Source records:
——

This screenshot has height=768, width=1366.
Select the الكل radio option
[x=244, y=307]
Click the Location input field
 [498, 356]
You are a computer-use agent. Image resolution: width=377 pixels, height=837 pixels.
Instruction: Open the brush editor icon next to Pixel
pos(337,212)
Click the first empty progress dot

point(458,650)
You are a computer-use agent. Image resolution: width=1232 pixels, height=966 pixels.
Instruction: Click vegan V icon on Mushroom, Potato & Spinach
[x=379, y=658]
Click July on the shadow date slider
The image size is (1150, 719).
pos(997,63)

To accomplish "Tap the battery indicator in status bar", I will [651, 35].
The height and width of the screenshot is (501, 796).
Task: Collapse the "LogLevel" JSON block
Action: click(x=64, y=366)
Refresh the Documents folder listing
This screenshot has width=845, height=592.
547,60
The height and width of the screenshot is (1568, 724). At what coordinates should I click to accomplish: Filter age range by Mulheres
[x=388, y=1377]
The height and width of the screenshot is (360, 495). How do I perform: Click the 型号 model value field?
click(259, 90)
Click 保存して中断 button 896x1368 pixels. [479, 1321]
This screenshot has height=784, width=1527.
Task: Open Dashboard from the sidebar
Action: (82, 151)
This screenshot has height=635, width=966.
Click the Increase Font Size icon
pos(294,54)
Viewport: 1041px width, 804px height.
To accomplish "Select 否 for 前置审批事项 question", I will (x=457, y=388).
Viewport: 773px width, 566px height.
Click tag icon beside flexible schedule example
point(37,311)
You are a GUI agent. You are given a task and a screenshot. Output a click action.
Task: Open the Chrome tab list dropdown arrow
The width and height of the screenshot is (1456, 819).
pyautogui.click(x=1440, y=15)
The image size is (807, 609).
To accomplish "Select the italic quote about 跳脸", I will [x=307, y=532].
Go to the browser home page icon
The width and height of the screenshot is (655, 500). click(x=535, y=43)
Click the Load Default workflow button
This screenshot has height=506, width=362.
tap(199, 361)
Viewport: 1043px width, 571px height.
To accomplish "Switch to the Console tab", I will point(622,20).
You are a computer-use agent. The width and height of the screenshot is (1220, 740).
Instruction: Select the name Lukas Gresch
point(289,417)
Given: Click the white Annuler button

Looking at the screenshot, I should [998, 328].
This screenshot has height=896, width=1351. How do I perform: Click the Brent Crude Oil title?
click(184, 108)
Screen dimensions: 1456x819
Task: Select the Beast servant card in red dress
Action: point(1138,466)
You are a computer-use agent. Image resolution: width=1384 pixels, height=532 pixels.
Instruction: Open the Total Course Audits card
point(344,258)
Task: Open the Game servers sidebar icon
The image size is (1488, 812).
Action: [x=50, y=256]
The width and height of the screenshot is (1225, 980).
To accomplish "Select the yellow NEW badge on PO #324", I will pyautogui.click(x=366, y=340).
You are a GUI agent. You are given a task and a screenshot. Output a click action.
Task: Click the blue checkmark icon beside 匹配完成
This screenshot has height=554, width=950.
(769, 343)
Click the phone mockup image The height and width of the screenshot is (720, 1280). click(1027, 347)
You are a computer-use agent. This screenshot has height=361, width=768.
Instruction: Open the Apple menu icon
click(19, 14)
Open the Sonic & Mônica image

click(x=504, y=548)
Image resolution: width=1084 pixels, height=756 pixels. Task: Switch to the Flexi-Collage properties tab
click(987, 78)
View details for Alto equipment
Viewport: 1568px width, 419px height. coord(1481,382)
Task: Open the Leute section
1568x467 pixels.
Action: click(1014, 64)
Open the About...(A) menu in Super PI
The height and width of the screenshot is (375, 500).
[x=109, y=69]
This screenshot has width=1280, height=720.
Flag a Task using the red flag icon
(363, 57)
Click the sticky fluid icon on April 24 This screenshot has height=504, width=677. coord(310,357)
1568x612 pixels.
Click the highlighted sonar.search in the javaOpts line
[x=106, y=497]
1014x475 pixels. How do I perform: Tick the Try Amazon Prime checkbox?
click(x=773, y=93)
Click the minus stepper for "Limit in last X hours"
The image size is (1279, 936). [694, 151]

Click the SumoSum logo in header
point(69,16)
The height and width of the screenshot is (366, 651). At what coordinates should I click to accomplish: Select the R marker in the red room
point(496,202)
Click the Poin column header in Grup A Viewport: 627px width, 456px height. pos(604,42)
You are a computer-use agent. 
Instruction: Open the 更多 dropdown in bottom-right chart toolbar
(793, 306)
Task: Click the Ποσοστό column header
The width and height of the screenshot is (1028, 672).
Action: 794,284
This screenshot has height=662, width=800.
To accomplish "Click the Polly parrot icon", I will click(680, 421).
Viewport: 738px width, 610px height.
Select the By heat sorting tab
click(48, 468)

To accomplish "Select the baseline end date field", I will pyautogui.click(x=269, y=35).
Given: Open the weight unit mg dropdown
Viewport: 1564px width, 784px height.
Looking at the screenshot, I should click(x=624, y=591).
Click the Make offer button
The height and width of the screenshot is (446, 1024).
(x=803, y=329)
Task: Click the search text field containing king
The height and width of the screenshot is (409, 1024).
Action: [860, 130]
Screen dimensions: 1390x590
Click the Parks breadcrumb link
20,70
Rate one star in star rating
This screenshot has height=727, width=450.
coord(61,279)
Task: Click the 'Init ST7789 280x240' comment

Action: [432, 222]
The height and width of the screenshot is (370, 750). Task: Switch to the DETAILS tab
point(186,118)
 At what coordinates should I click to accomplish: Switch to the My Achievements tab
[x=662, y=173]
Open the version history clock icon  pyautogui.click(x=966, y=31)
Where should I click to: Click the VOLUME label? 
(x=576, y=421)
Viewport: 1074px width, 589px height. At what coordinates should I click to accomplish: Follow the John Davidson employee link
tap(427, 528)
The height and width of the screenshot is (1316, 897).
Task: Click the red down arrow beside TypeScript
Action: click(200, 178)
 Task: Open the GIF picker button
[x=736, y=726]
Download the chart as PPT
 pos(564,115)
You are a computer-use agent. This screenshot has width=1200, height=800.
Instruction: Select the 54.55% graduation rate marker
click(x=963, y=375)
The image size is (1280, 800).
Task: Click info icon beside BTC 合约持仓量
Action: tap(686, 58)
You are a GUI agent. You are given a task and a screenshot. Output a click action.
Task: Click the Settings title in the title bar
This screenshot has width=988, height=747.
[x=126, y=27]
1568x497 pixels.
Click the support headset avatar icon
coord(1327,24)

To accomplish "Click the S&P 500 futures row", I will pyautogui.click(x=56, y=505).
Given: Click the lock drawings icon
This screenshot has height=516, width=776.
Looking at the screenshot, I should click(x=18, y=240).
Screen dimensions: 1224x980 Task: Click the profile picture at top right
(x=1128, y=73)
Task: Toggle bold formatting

——

*Your task*
Restate exactly the records above from their first line through the line that holds "You are a computer-use agent. Image resolution: width=1232", please, including both and leaving out all others.

*Exercise result*
This screenshot has height=768, width=1366.
Select the الكل radio option
[x=244, y=307]
Click the Location input field
 [498, 356]
You are a computer-use agent. Image resolution: width=377 pixels, height=837 pixels.
Instruction: Open the brush editor icon next to Pixel
pos(337,212)
Click the first empty progress dot

point(458,650)
You are a computer-use agent. Image resolution: width=1232 pixels, height=966 pixels.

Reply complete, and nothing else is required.